おすすめの本RECOMMEND
あなたも3分でミステリ通になれる(仮)
政宗九がおすすめする本です。
某店店長でもあり、ミステリマニアとしても知られる「政宗九」によるミステリコラム。
これを読めば、あなたもミステリ通です。
2021/09/30 更新
あなたも3分でミステリ通になれる(仮)
政宗九がおすすめする本です。
フィクション
君の顔では泣けない
著者:君嶋彼方
出版社:KADOKAWA
お久しぶりです。政宗九です。
このHP内で、ずっと昔にミステリのコラムを書いていました。
今回、その当時のタイトル「あなたも3分でミステリ通になれる(仮)」が復活し、コラムの形で再開することになりました。よろしくお願いします。

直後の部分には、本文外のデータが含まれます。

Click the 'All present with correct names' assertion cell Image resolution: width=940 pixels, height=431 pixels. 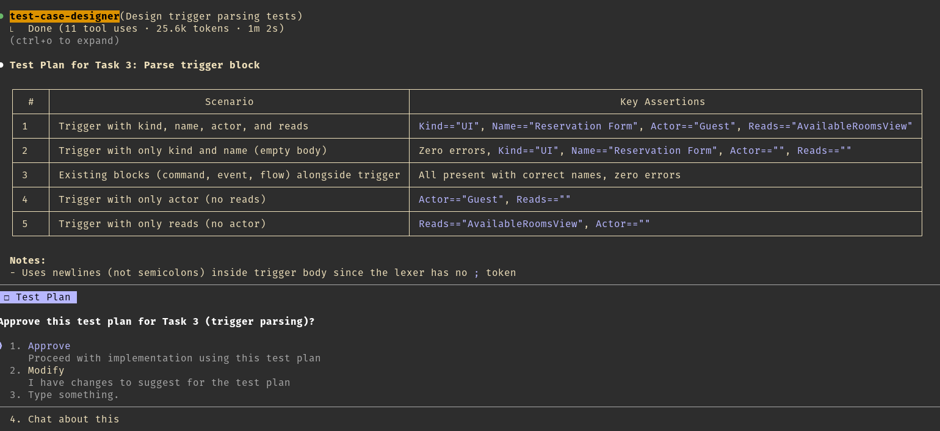(x=549, y=175)
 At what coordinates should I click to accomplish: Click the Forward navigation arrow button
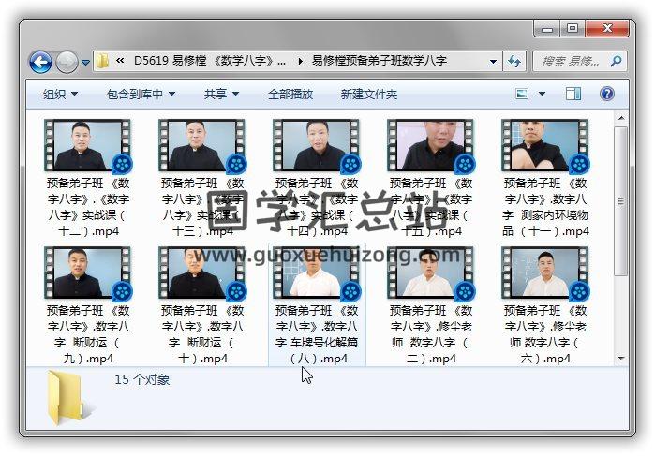point(66,63)
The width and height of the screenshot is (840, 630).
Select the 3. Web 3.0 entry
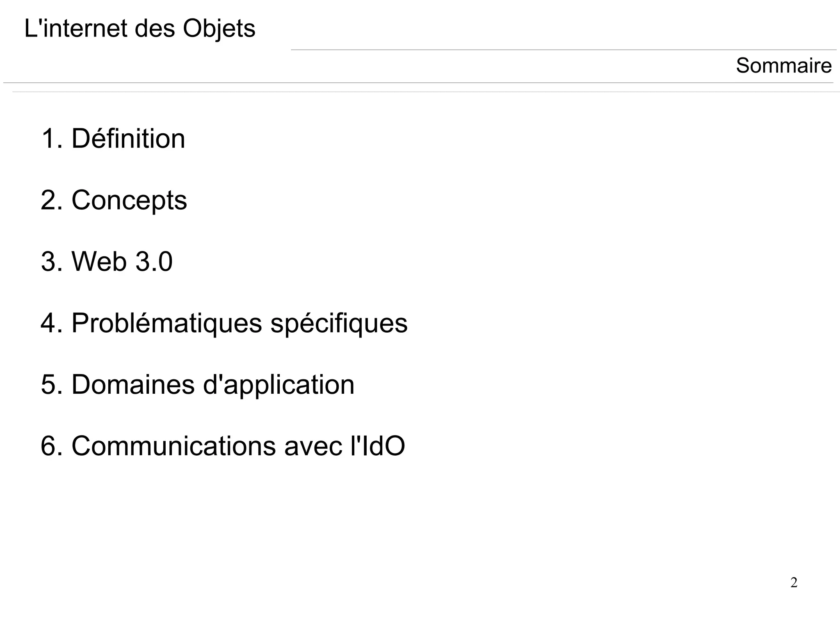coord(107,262)
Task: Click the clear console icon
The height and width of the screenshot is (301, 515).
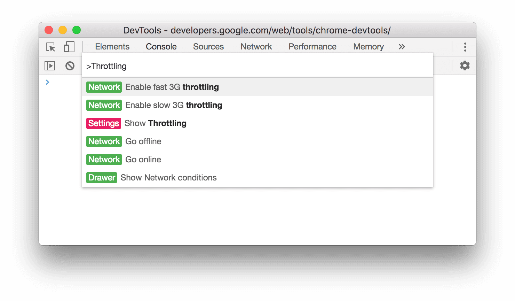Action: tap(70, 65)
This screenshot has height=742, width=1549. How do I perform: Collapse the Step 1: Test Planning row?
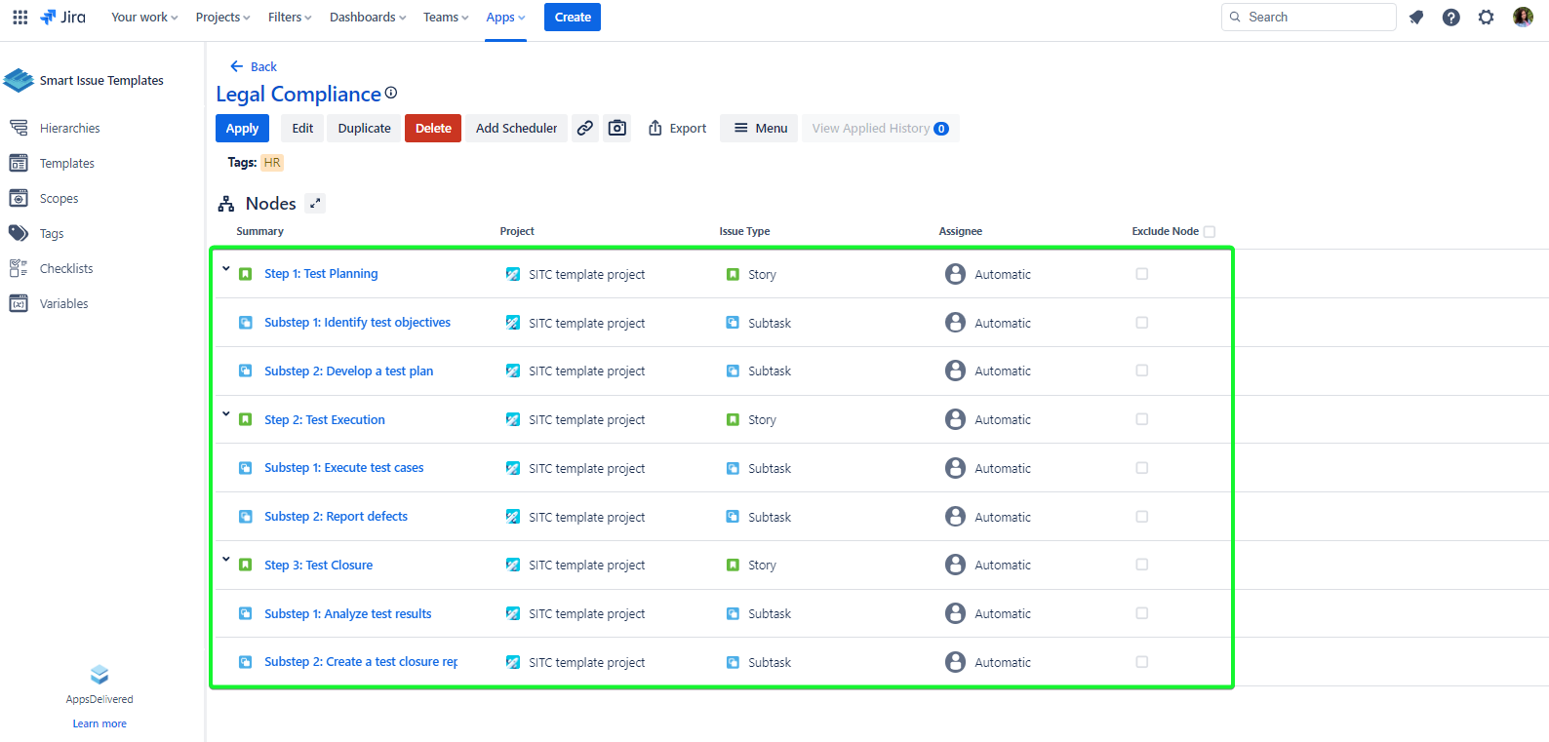[225, 269]
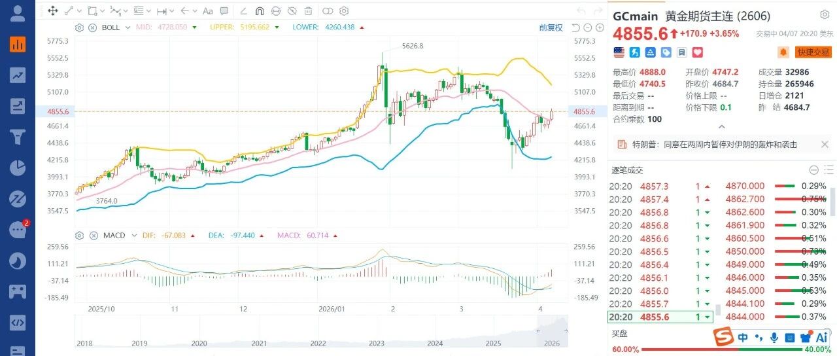This screenshot has width=837, height=356.
Task: Click the 快捷交易 quick trade button
Action: (x=813, y=52)
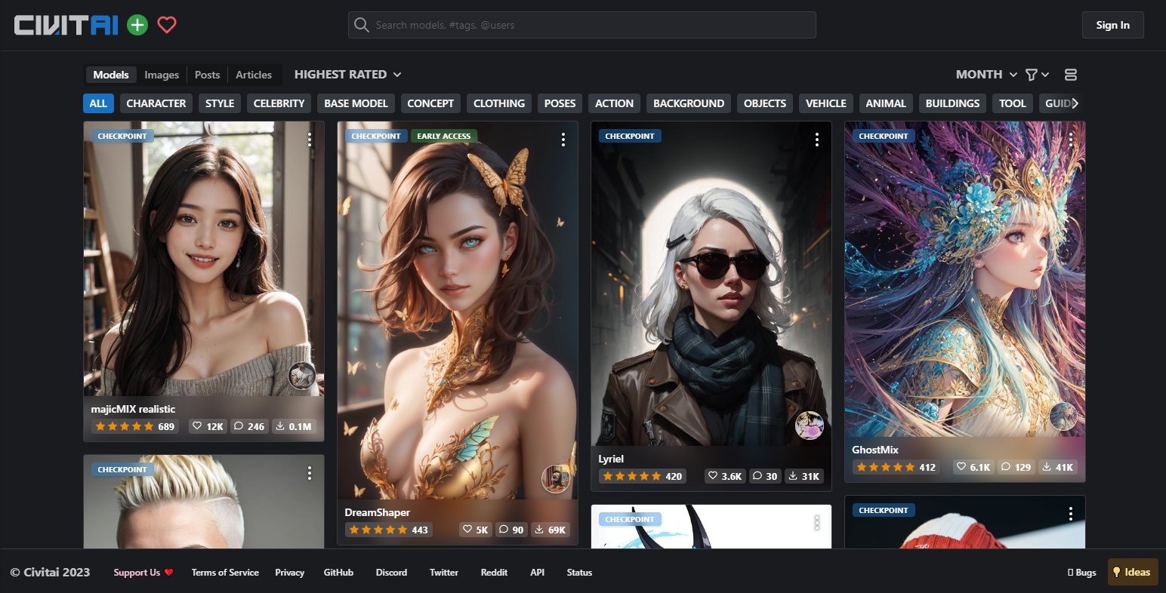Open the filter funnel icon menu
This screenshot has width=1166, height=593.
(x=1036, y=75)
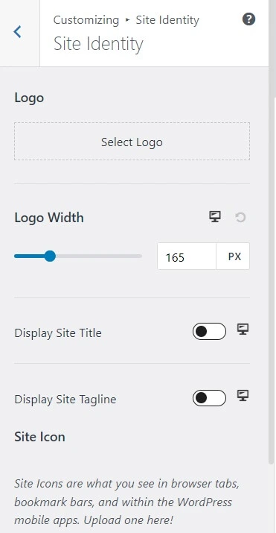Click the Logo Width section label
Viewport: 276px width, 533px height.
(49, 218)
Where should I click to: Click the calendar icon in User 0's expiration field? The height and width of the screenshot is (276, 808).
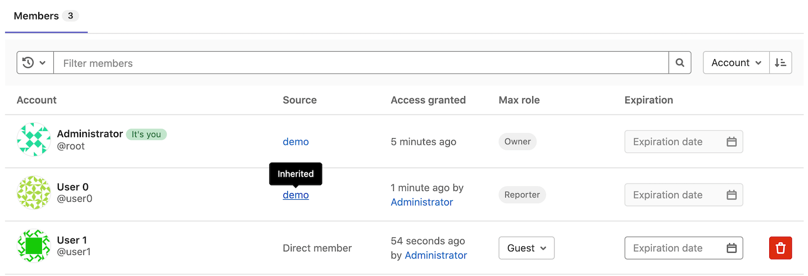point(731,195)
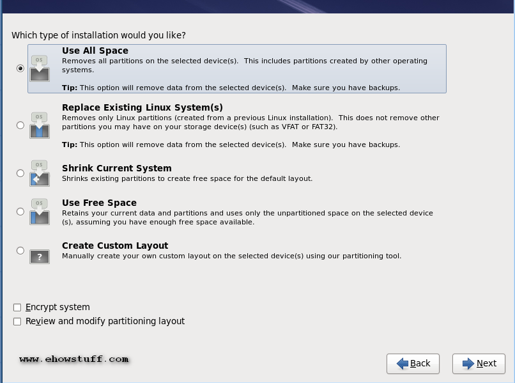Pick the Create Custom Layout radio button
This screenshot has height=383, width=515.
coord(20,251)
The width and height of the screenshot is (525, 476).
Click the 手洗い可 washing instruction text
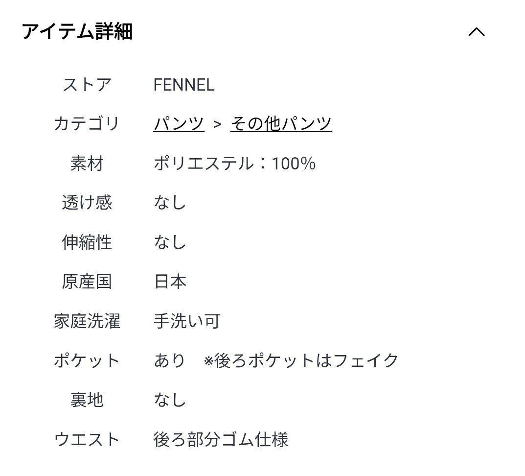click(187, 321)
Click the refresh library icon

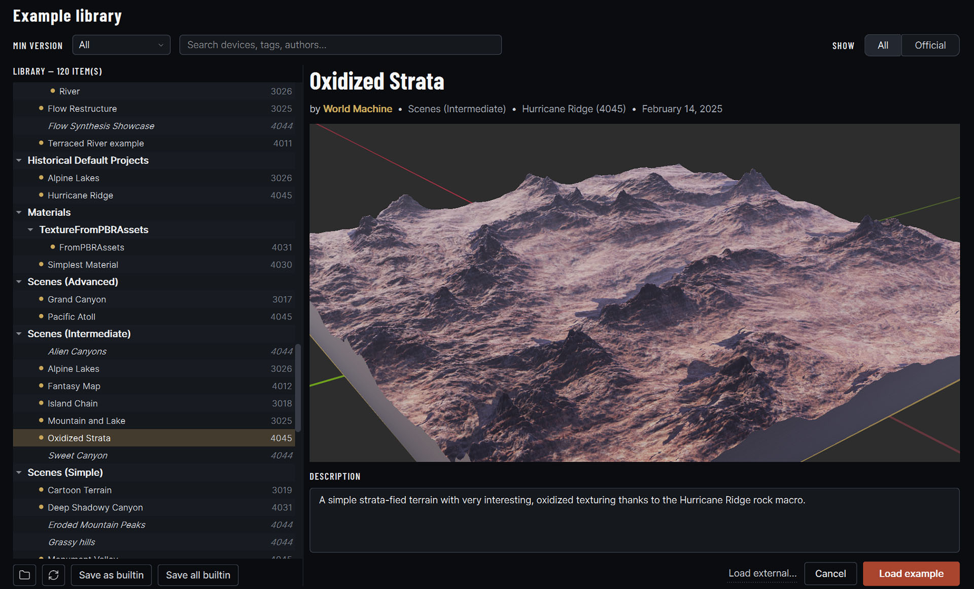pos(53,575)
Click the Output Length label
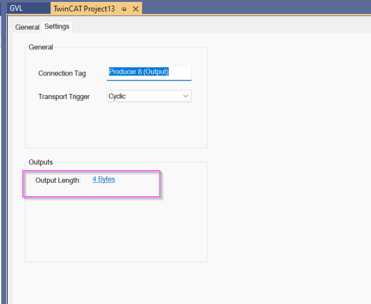Viewport: 371px width, 304px height. coord(58,180)

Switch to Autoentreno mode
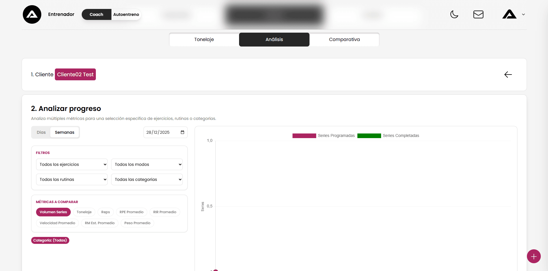coord(126,14)
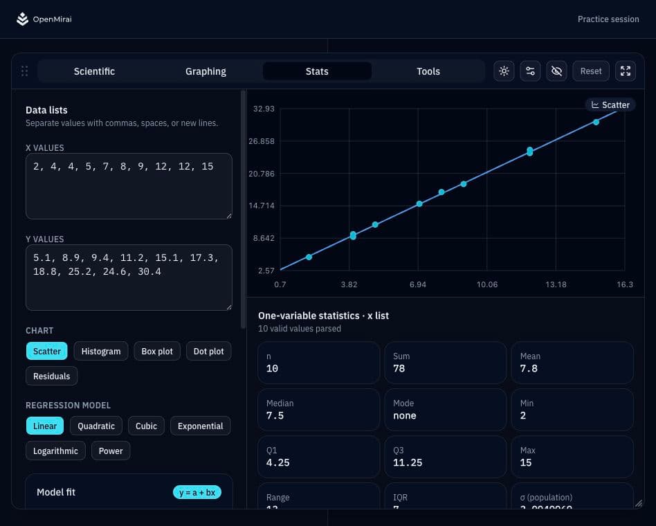Open the Tools tab
This screenshot has height=526, width=656.
[x=428, y=71]
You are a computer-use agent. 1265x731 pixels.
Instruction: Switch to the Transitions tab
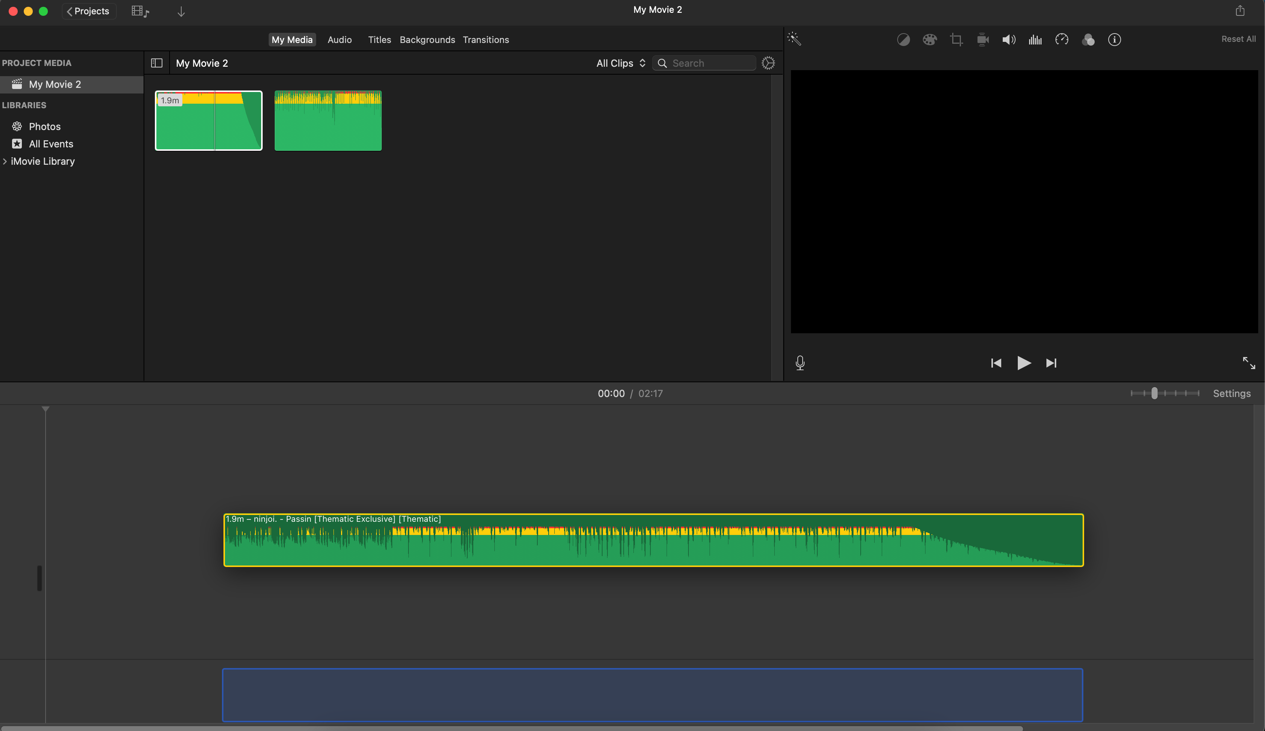pyautogui.click(x=485, y=39)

さて、このコラムでは、あるテーマに従って、初心者向けながらもややマニアックなミステリネタを書いてきました。そのスタンスは変えずに行こうと思いますが、特に紹介したい本に出合った時は、ミステリに限らなくても紹介していこうと思います。
というわけで、再開一発目は今日読み終えて大傑作だった小説の紹介です。
君嶋彼方さん『君の顔では泣けない』(KADOKAWA)
「小説野性時代新人賞受賞作」のデビュー作ですが、いきなりやってくれました。
二人の男女が、あることをきっかけに、心と身体が入れ替わってしまいます。
……と書けば、ああ、よくあるネタよね、ほらほら、「転校生」とか「君の名は。」とか。
そうです。そのネタなんですが……この作品には今までになかった新機軸があります。
男女は、心と身体が入れ替わったまま、15年間、生活を続けているのです!
しかもこの二人、まなみと陸は、特に仲いいわけでもなかったのに入れ替わったので、お互いのことを全く知らない状態から始まりました。友達の名前は?なんと呼んでいるのか?家族の呼称は?家の独自ルールは?……入れ替わって以降、二人は密かに情報交換を重ね、なんとか入れ替わったままで生活を続けていこうと試行錯誤します。
やがて大人になり、結婚、出産を経験していくまなみ(中身は陸)。いつ二人は元に戻るのか、そもそも、元に戻ることなんてあるのか……?
設定だけで充分面白い作品ですが、主にまなみの中にいる陸の視点で描かれる、その心理描写が本当に素晴らしい。自分なのに自分でない人生を生きる葛藤と、それを乗り越えようとする気持ちの変化。こんな表現で人生を肯定する小説ってあったんだ、と思える作品です。
ぜひ読んでみてください。
ミステリではないけど、ミステリ的設定の小説ということでお許しを。